For any $A \subseteq \mathbb{R}^d$, there exists a $G_\delta$ set $H \supseteq A$ such that for every measurable E, $|A \cap E|_e = |H \cap E|$
I've done the case that $|A|_e < \infty$ using Caratheodory's criterion, but I'm having some trouble with the case that $|A|_e = \infty$. I already have a theorem that some $G_\delta$ set $H \supseteq A$ exists with $|H| = |A|_e = \infty$ (in this case), and whenever $|A \cap E|_e = \infty$ this is rather obvious, but that's not always true. I'm having trouble putting together the exact way to "split" this problem into the bounded case I've already proven since $G_\delta$ sets don't play well with countable unions and I have little to no information about the class of $G_\delta$ sets themselves besides their literal definition as intersections of countably many open sets.

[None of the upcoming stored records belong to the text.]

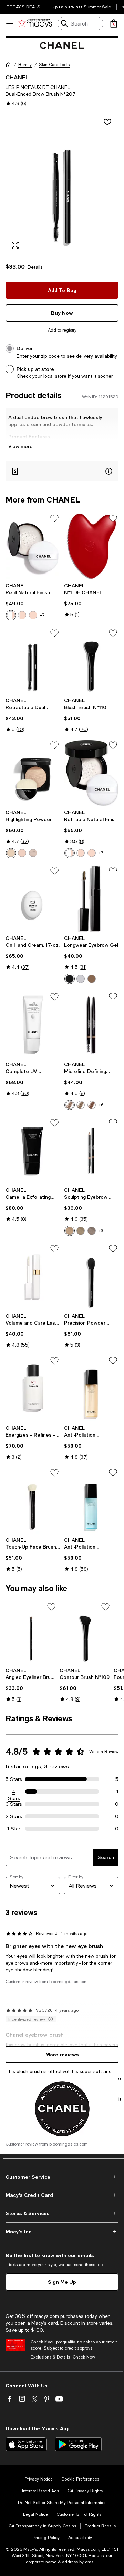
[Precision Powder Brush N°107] (91, 1276)
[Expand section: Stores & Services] (62, 2213)
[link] (33, 601)
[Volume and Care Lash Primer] (33, 1276)
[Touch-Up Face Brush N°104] (33, 1500)
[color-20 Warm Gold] (22, 853)
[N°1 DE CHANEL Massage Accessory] (91, 546)
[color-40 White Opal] (33, 853)
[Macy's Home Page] (35, 23)
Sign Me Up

So, for example, I can split A into intersections with a cube grid of $\mathbb{R}^d$, so each piece $A_k$ has finite outer measure, so it has its own $G_\delta$ set of the sort I want thanks to the earlier case, but I can't just union those together because it probably won't end up being a $G_\delta$ set.
What is the right approach to this last case?
EDIT: I've now actually managed to construct using an intersection of individual open sets (which union to a big open set around A) a specific bunch of $H_k$'s which are $G_\delta$ supersets of the $A_k$'s and which union to another $G_\delta$ set $H \supseteq A$ so that $|H_k| = |A_k|_e$ for every k and $|H| = |A|_e = \infty$, but I still can't seem to make an inequality go the direction I need it to; using the finite case I merely have $|H \cap E| = |\cup_{k \in \mathbb{N}}(H_k \cap E)| = \sum_{k \in \mathbb{N}}|H_k \cap E| = \sum_{k \in \mathbb{N}}|A_k \cap E|_e$ and no idea how to ensure that this is at most $|A \cap E|_e$, since of course subadditivity points the wrong way and I already know it's at least that by simple monotonicity.